Tau Ceti

Tau Ceti

Also known as Durre Menthor, 52 Ceti, HD 10700, HR 509, BD-16º295, GCTP 365.00, GJ 71,

LHS 146, LTT 935, LFT 159, SAO 147986, LPM 84, FK5 59, HIP 8102

     With Tau Ceti, we start on the last lap of our journey about the stellar neighborhood, entering the realm of naked eye stars. The last four stops on our year-long tour are all readily observable without any optical aid whatsoever. Although not the result of any intention upon my part, there should be no cause for surprise here. For we began our observational odyssey in springtime, as the nocturnal hemisphere of the Earth began to swing round towards the galactic center. Recall from the introductory postings, when our position at the inside margins of the Orion Spur was described. As we gaze towards the great star clouds of the summer Milky Way, we are looking across the relatively unpopulated gap between our spur and the next spiral arm inward. So the light from even the nearest bright stars in the Sagittarius Arm must first traverse thousands of light years to get to us. Conversely, as the Earth moves to the opposite side of its orbit and the nighttime hemisphere in winter now faces outward, away from the core of the galaxy, we find ourselves face to face with the massed splendor of the Orion Spur, right on top of us so to speak.

     So where we began our exploration of nearby stars with the ridiculously faint magnitude 14.78 red dwarf DX Cancri, we will end it with the brightest star in the entire sky – the magnitude -1.46 Sirius (only the Moon, Jupiter, Venus, and the Sun itself are brighter). Rather appropriate bookends.

     Meanwhile, as for Tau Ceti, here we have a star that, although it shares many similarities with our own Sun, the differences ultimately overshadow the likenesses. First of all, it is significantly smaller than the Sun. It weighs in at about two thirds solar mass, shines at only slightly more than one half solar luminosity, with a diameter 20% smaller and a surface temperature 400º cooler than the Sun. Together these characteristics define Tau Ceti as a Class G8V dwarf star (the Sun’s class is G2V). It rotates once every 34 days, and appears to be almost completely quiescent. A sunspot would be a rare event indeed on the surface of Tau Ceti. There is little or no magnetic activity in its chromosphere, and the star has no confirmed sunspot cycle. Its metallicity is about one third solar, which means Tau Ceti is significantly older than the Sun. It was once thought to be more than 10 billion years old, but the general consensus today is for an age of approximately 5.8 billion years (as opposed to 4.57 for the Sun).

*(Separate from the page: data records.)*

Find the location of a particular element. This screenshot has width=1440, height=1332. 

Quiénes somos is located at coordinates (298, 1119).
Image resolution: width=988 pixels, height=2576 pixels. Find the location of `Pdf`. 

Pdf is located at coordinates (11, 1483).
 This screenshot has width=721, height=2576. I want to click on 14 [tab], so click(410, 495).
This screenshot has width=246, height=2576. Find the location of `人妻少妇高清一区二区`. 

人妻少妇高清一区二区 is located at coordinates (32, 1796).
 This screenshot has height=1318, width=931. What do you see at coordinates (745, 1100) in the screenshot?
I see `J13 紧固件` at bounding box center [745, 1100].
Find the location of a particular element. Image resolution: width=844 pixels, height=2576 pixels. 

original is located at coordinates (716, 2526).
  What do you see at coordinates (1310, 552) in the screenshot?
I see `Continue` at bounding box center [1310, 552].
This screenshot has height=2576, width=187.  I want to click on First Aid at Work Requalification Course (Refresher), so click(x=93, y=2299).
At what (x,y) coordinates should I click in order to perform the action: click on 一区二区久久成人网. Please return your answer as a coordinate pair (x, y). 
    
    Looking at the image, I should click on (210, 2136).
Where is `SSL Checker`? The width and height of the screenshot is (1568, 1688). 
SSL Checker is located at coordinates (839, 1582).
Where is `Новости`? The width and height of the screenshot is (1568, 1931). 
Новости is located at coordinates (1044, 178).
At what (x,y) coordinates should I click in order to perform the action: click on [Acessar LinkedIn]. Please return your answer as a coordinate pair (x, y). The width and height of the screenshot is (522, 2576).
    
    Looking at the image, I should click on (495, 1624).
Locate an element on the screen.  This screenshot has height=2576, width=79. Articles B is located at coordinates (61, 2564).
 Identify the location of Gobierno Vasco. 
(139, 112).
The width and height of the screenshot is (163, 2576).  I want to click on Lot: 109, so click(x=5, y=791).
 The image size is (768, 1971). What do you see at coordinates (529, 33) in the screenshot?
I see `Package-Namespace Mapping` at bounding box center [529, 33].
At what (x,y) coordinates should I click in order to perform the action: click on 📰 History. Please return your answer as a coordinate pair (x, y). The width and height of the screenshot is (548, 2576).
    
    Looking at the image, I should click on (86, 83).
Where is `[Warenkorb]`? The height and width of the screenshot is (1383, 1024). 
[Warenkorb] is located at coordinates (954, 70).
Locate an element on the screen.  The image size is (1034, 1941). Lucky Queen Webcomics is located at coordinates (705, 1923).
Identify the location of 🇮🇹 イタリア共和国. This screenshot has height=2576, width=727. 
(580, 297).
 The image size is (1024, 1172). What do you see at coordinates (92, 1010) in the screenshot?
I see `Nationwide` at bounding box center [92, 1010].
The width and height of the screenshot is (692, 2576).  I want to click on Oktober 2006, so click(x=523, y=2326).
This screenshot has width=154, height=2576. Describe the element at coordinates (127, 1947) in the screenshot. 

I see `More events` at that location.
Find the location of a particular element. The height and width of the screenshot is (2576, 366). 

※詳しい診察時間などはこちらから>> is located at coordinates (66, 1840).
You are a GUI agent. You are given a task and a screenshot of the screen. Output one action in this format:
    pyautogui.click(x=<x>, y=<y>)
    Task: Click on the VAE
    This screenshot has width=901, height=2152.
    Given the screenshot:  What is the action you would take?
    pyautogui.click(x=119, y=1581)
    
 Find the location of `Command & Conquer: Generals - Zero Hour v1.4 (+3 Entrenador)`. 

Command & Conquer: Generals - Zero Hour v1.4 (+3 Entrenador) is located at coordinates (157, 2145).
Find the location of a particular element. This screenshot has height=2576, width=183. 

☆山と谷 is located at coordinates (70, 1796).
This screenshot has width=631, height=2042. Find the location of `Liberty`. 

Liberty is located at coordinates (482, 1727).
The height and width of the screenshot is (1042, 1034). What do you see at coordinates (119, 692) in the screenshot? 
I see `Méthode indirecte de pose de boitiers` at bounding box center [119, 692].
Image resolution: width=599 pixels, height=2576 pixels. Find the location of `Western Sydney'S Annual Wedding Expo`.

     Tau Ceti is a permanent resident of the Milky Way’s Thin Disk, its orbit never taking it far from the galactic equator. It circles the galaxy at a mean distance of 32,000 ly with an orbital eccentricity of 0.22.

     So much for the star itself. Of perhaps even more interest is what has been learned about its immediate surroundings. Tau Ceti is encircled by a gigantic belt of cold material, almost certainly composed of dust, meteoroids, asteroids, comets, and plutoids extending from about 10 Astronomical Units (AU), roughly equivalent to the orbit of Saturn, to 55 AU (or to the distance we believe outer edge of the Kuiper Belt to be) from the star. The total mass of this belt has been estimated to exceed 10 times the mass of all non-planetary material in our own solar system combined.

     Due to its proximity as well as to its superficial similarity to the Sun, Tau Ceti has been the object of intense scrutiny looking for any signs of exoplanets. So far, none have been discovered. It is impossible from our vantage point to use the eclipse method for detection, since we happen to be looking practically straight down onto one of the star’s poles. Any planets would thus from our perspective be circling around the stellar disk, and would never pass in front of it to dim the star’s light. Radial velocity searches have been conducted of an accuracy that would have surely detected any Jupiter-sized masses, but none were found. The Hubble Space Telescope’s Wide Field and Planetary Camera was also employed in an attempt to spot any faint companions, but with negative results. Tau Ceti’s low metallicity normally would not bode well for the presence of small rocky Earthlike bodies, but this notion is at least partially contradicted by the confirmed existence of the cold belt. Also, the inner cutoff of the circumstellar disk at 10 AU strongly argues for there being an undetected “shepherd” body which confines the material outward from that distance.

     In any case, as pointed out by British Astronomer Jane Greaves, co-discoverer of the cold belt surrounding Tau Ceti, even if there were an Earthlike planet about the star, it would likely be subject to “constant bombardment from asteroids of the kind believed to have wiped out the dinosaurs.” Yet again another disappointing result for those eager to find places conducive to the existence of extraterrestrial life (not to mention intelligence).